Roblin, Sir Rodmond Palen

  • DCB profile notes:
    • Farmer, businessman, and politician; b. 15 Feb. 1853 in Sophiasburgh Township, Upper Canada, son of James Platt Roblin and Deborah Anne Ketchepaw (Kotchapaw); m. there first 13 Sept. 1875 Adelaide Louise Demill (d. 1928), and they had four sons; m. secondly 5 Feb. 1929 Ethel M. Leggett (d. 1962) in Los Angeles; they had no children; d. 16 Feb. 1937 in Hot Springs, Ark.
    • Rodmond Palen Roblin’s loyalist family (possibly of Pennsylvania German descent) included successful farmers and businessmen as well as politicians such as his great-uncle John Philip Roblin. They were Methodists and young Rodmond received his education at Albert College, a Methodist school in Belleville. He began his working life on the family farm, where he built a cheese factory, and he was soon procuring cheese from other farmers for export. While recuperating from a serious accident caused by a bolting horse, he decided to join the thousands of Ontarians who were heading northwest; he arrived in Manitoba, probably in 1877. After being employed as a labourer in Winnipeg, he bought land with his brother-in-law and hired a surveyor to lay out the townsite for what was to become Carman.
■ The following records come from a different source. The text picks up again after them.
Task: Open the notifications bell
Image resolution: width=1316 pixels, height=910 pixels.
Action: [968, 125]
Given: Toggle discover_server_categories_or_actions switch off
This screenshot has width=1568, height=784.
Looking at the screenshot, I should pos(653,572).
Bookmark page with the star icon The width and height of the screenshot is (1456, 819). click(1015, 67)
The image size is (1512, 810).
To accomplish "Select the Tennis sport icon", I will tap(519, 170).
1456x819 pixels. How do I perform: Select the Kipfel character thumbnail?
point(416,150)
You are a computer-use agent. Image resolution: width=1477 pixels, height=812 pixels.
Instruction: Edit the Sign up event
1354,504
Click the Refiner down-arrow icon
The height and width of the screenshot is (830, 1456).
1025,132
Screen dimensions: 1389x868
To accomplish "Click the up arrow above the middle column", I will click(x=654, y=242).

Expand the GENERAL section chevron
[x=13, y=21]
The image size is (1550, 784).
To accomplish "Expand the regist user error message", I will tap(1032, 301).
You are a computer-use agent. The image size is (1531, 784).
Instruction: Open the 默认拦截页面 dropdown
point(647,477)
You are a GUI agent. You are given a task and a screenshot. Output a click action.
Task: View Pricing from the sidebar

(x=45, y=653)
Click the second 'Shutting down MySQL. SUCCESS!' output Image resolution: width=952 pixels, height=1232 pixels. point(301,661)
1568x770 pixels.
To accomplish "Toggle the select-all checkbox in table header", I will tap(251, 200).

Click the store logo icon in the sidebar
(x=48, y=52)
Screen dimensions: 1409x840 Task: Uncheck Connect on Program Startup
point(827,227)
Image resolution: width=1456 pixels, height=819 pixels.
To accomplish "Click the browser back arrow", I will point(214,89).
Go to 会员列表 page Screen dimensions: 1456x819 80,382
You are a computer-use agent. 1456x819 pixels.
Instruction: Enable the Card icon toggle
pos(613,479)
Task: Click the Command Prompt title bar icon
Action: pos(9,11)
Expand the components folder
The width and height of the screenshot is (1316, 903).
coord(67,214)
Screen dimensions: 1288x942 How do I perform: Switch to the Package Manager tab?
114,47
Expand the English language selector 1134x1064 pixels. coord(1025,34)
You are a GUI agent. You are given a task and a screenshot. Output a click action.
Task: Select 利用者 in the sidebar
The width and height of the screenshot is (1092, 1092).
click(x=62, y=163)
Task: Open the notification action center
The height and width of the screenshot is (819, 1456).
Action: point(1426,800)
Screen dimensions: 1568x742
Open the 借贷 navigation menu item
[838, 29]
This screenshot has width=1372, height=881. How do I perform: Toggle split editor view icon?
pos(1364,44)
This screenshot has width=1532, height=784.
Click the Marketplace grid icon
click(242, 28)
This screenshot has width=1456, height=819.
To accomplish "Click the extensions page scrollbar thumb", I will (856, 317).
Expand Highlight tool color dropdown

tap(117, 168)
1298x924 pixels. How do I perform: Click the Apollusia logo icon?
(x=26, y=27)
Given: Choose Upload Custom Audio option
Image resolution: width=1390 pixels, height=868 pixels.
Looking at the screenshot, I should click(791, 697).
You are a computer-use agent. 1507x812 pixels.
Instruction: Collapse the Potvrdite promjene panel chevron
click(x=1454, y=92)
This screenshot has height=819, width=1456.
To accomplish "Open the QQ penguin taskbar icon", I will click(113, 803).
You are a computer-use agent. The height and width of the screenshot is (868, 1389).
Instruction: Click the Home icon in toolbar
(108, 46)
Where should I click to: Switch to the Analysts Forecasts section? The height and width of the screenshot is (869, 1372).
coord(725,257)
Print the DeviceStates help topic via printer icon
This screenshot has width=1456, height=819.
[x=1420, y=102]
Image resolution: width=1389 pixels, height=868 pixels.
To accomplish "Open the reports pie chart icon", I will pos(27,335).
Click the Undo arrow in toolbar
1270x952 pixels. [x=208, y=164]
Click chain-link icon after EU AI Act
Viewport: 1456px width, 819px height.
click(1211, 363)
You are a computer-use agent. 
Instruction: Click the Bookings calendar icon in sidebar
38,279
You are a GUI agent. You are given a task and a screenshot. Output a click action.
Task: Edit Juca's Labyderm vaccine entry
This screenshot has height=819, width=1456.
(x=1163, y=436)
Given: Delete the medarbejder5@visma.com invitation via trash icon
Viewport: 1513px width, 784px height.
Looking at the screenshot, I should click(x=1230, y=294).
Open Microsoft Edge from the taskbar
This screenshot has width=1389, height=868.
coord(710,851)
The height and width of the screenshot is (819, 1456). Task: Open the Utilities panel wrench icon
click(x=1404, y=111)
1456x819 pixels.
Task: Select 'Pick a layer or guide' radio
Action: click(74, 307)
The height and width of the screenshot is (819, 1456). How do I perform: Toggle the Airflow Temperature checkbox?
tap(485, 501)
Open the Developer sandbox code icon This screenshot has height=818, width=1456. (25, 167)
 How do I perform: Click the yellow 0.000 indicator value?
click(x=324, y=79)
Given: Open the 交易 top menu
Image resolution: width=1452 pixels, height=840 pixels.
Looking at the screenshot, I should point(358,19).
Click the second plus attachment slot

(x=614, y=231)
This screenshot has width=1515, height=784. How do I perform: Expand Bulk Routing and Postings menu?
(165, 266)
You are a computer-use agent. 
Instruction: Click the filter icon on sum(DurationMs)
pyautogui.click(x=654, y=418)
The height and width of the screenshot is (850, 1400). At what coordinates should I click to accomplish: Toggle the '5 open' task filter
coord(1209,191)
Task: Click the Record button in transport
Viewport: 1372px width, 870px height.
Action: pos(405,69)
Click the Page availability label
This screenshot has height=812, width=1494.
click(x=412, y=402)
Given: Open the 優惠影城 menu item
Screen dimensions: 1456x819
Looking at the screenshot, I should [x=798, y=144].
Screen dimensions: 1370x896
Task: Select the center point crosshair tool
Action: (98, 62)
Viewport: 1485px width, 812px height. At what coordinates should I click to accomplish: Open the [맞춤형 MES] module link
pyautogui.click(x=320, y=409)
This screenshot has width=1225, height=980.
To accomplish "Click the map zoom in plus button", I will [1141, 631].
    • In addition to his farm, Roblin was involved in various other ventures, including buying and selling cattle and horses. Most important was his grain-purchasing business, which prospered during the 1880s and 1890s. A founder of the Winnipeg Grain and Produce Exchange in 1887, he served on its board and on those of several grain-industry bodies. In 1893 he was a promoter and, with Nicholas Bawlf and others, a member of the first board of directors of the highly profitable Northern Elevator Company Limited. Four years later he, Joseph Harris, and a number of partners organized the Dominion Elevator Company, of which he was president.
    • He successfully contested Dufferin in a by-election held in March 1888 and was acclaimed to the riding in the general election of July. He was welcomed as a bright new member of Premier Thomas Greenway’s Liberal caucus. 
    • He then led the Conservatives until 1897, when he stepped aside so that the popular Hugh John Macdonald could take the party to victory. After Premier Macdonald resigned in the fall of 1900 to run in a federal constituency, Roblin became party leader once again and was sworn in as premier on 29 October; he took on the additional responsibilities of railway commissioner on 3 November and minister of agriculture and immigration on 22 December.
    • Sir Rodmond Palen Roblin was an energetic and progressive premier at a time of dramatic growth in Manitoba. He saw a large role for government in the economy and put laws and infrastructures in place to support the expansion of the young province. He was socially conservative and did not support innovations in the way government worked or in such areas as women’s suffrage. His dramatic fall from power has eclipsed his many accomplishments and the positive aspects of his career have been largely forgotten.